WTO: Draft decision on dispute settlement reform silent on Appellate Body
Published in SUNS #9930 dated 22 January 2024

Geneva, 19 Jan (D. Ravi Kanth) — The facilitator overseeing the informal process on reform of the World Trade Organization’s dispute settlement system (DSS) has issued a fourth version of the confidential draft ministerial decision that continues to remain silent on the appeal/review mechanism as well as on the restoration of the Appellate Body, while introducing terms like “adjudicators”, which does not exist in the current Dispute Settlement Understanding (DSU), said people familiar with the discussions.

In an email sent to members on 15 January, the facilitator, Mr Marco Molina, the deputy trade envoy of Guatemala, said: “This version incorporates feedback on ADR (alternative dispute resolution); Arbitration; Streamlining the Panel Process; Conciseness and Time-Frame Adherence, as received during the plenary meetings held from January 10th to the 12th.”

“Additionally,” he wrote, “to deal with one single document, I have replaced the sections on panel composition, focus on what is necessary to resolve the dispute and compliance with versions circulated on 6 January.”

He said the latest round of discussions that started on 17 January will focus “on revising chapters not addressed last week.”

ABSENCE OF APPELLATE BODY IN DRAFT DECISION

“Significantly, the omission of the Appellate Body, which is the backbone of the WTO’s DSU, in the draft text is a serious cause for concern,” said a negotiator, who preferred not to be identified.

More disturbingly, the facilitator from Guatemala has been demanding the restoration of the Appellate Body on behalf of more than 130 countries at the Dispute Settlement Body (DSB) meetings that are held every month, the negotiator said.

Yet, the facilitator appears to be skirting the issue of the restoration of the Appellate Body in the informal discussions, raising serious questions on the integrity of the process, the negotiator added.

With the clock ticking down to the WTO’s 13th ministerial conference (MC13), which begins in Abu Dhabi from 26 February, doubts are being cast as to whether the facilitator will include the issue of Appellate Review/Standing Appellate Body as set out in Article 17 of the DSU, or cause a surprise at the eleventh hour by incorporating an attenuated appeal/review mechanism, the negotiator said.

The facilitator on 15 January issued a 52-page draft ministerial decision that appears to have brought several changes in the chapeau and various other provisions.

The fourth version of the confidential draft ministerial decision, seen by the SUNS, has been discussed since 17 January.

MC12 MANDATE

The discussions on dispute settlement reform are being held in relation to paragraph four of the Outcome Document issued at the end of the WTO’s 12th ministerial conference (MC12) on 17 June 2022.

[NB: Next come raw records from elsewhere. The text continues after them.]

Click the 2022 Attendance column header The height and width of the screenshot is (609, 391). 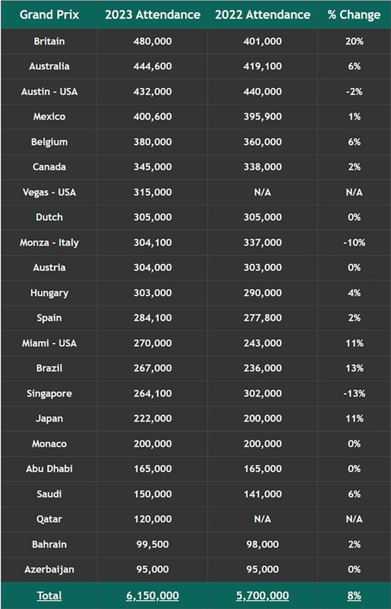[262, 15]
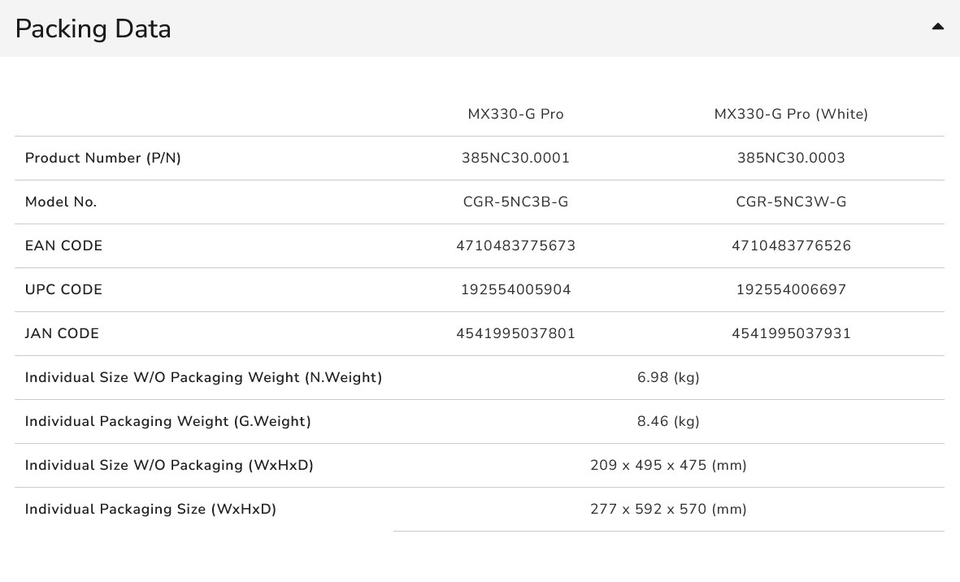This screenshot has height=582, width=960.
Task: Click product number 385NC30.0001
Action: [515, 159]
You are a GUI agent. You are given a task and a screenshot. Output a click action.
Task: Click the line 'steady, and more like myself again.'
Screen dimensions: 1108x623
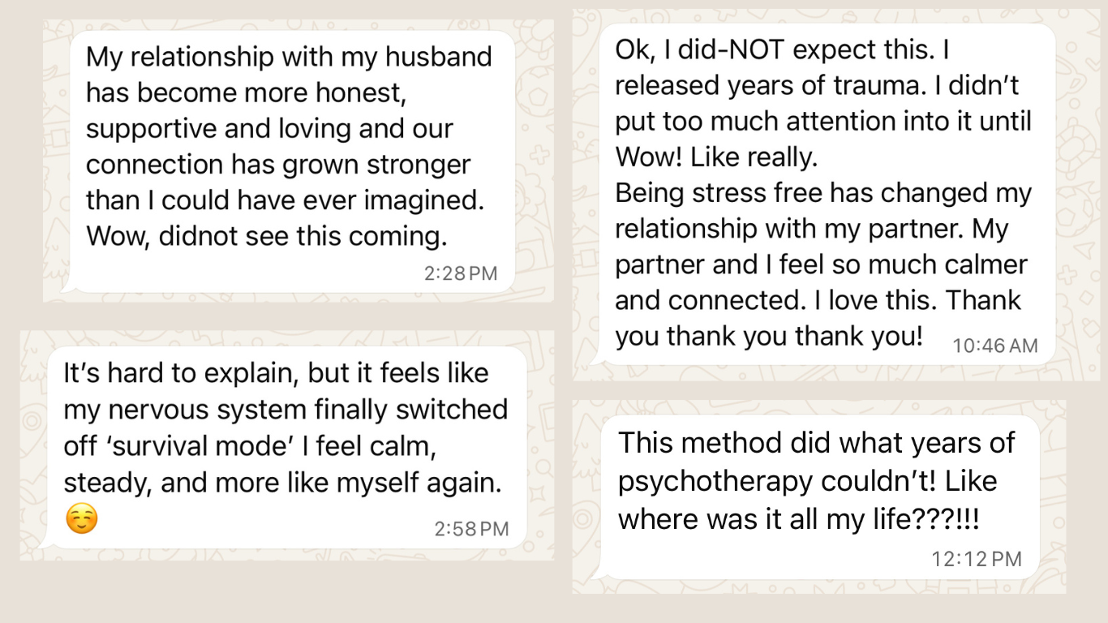282,483
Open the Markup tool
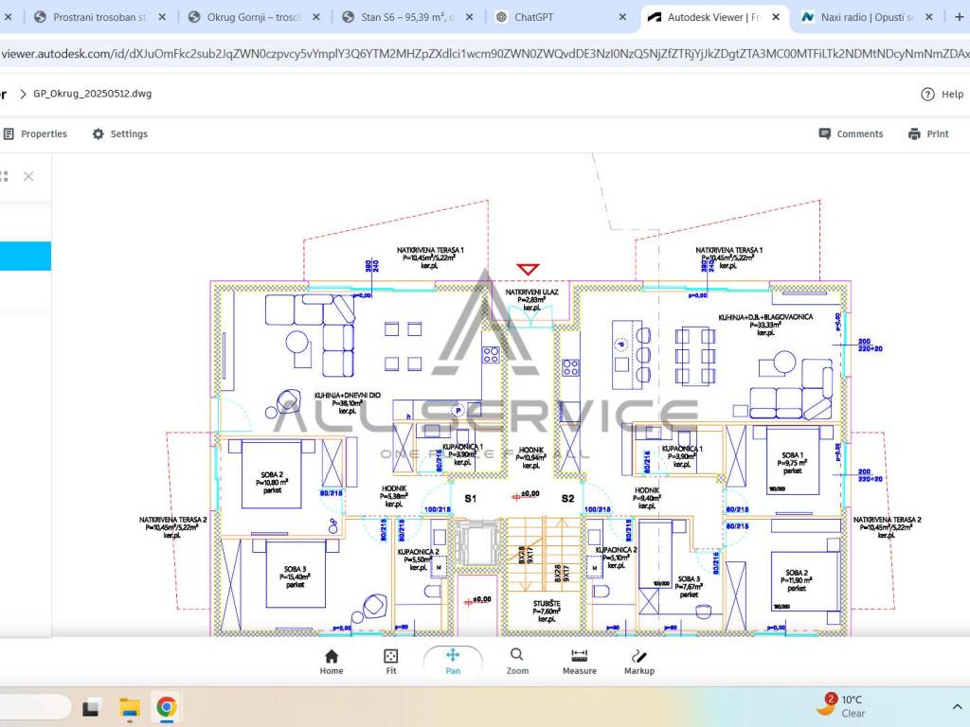The image size is (970, 727). pyautogui.click(x=638, y=662)
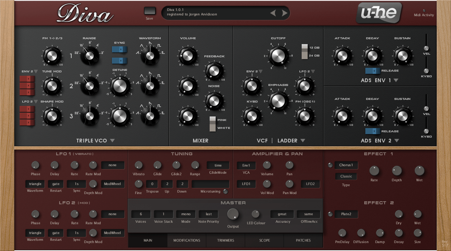Screen dimensions: 451x251
Task: Switch to the Modifications tab
Action: click(x=187, y=240)
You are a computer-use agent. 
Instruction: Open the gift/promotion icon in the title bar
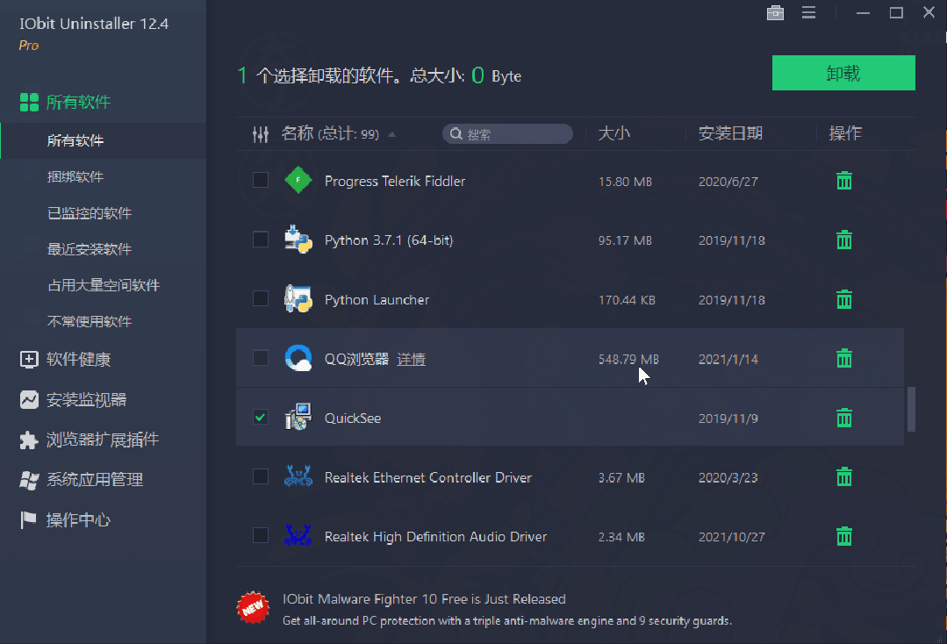[x=775, y=13]
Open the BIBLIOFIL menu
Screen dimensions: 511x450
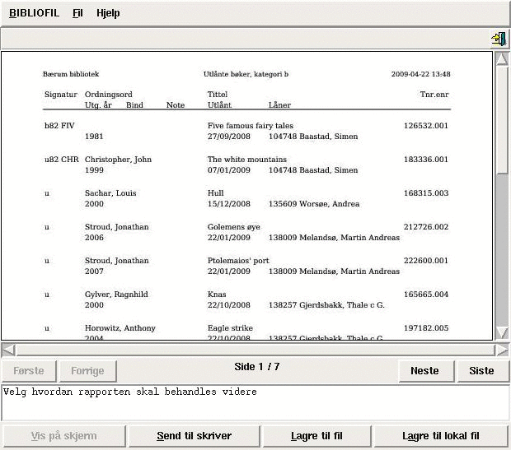[35, 13]
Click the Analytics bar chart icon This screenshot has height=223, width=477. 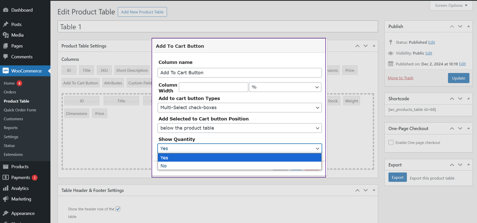click(x=6, y=188)
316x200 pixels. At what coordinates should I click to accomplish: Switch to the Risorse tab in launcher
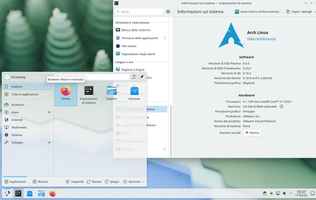[40, 182]
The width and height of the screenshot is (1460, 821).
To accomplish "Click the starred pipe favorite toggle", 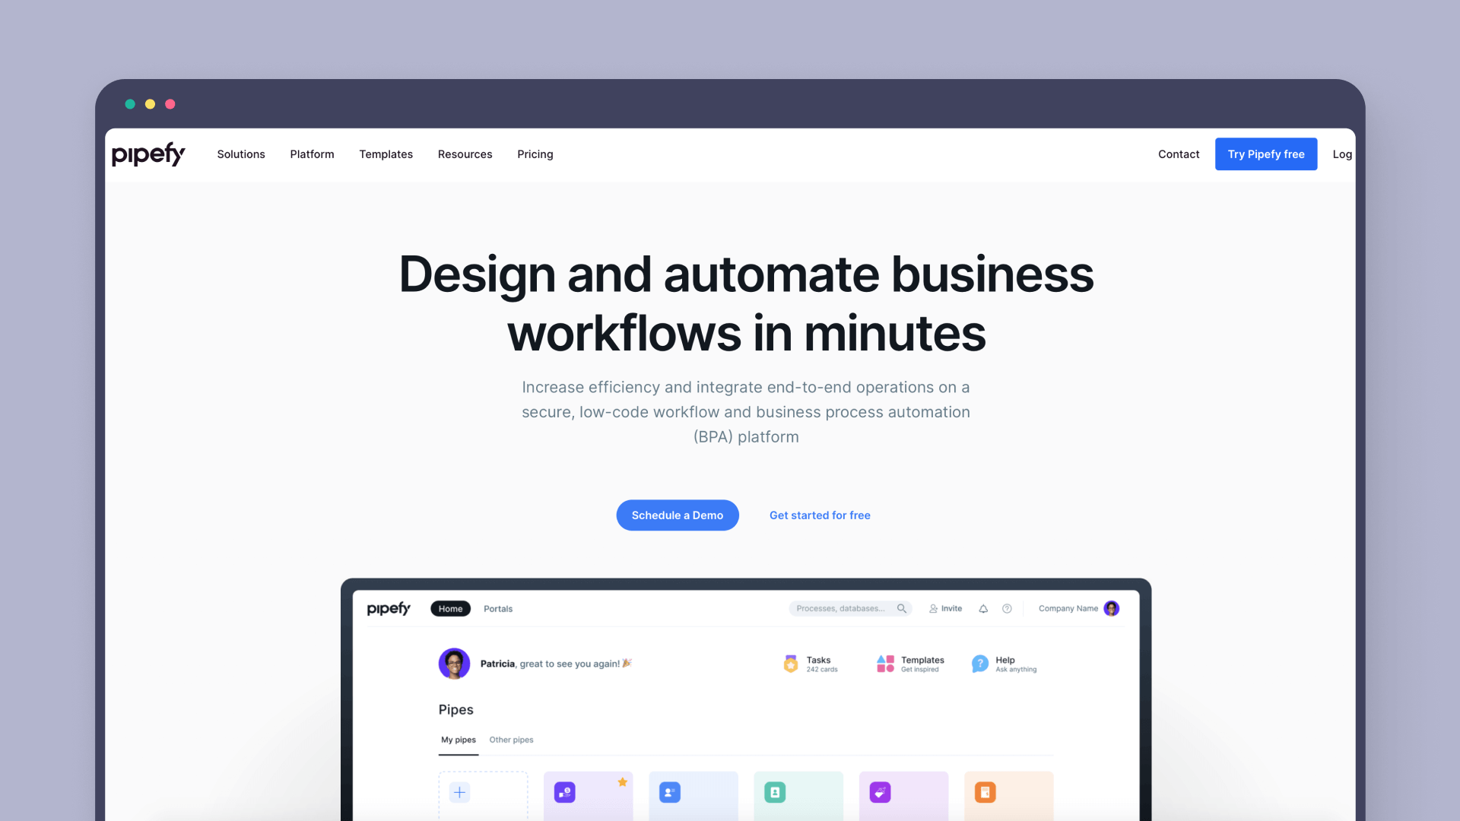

Paragraph four of the MC12 Outcome Document (WT/MIN(22)/24) states: “We acknowledge the challenges and concerns with respect to the dispute settlement system including those related to the Appellate Body, recognize the importance and urgency of addressing those challenges and concerns, and commit to conduct discussions with the view to having a fully and well-functioning dispute settlement system accessible to all Members by 2024.”

It remains somewhat of a mystery as to why the facilitator appears to be shying away from including discussions on the appeal/review mechanism.

In every draft text that he has issued, the appeal/review mechanism is mentioned as a work in progress.

The fourth version of the confidential draft ministerial decision, which has been discussed since 17 January, indicates several changes in the chapeau.

For example, it mentions paragraph 1 of Article IV of the Marrakesh Agreement, which was absent in the third draft.

Paragraph 1 of Article IV on the structure of the WTO states: “There shall be a Ministerial Conference composed of representatives of all the Members, which shall meet at least once every two years. The Ministerial Conference shall carry out the functions of the WTO and take actions necessary to this effect. The Ministerial Conference shall have the authority to take decisions on all matters under any of the Multilateral Trade Agreements, if so requested by a Member, by the specific requirements for decision-making in this Agreement and in the relevant Multilateral Trade Agreement.”

Significantly, the chapeau does not mention paragraph three of Article IV of the Marrakesh Agreement concerning the functioning of the Dispute Settlement Body.

Paragraph three of Article IV states: “The General Council shall convene as appropriate to discharge the responsibilities of the Dispute Settlement Body provided for in the Dispute Settlement Understanding. The Dispute Settlement Body may have its own chairman and shall establish such rules of procedure as it deems necessary for the fulfillment of those responsibilities.”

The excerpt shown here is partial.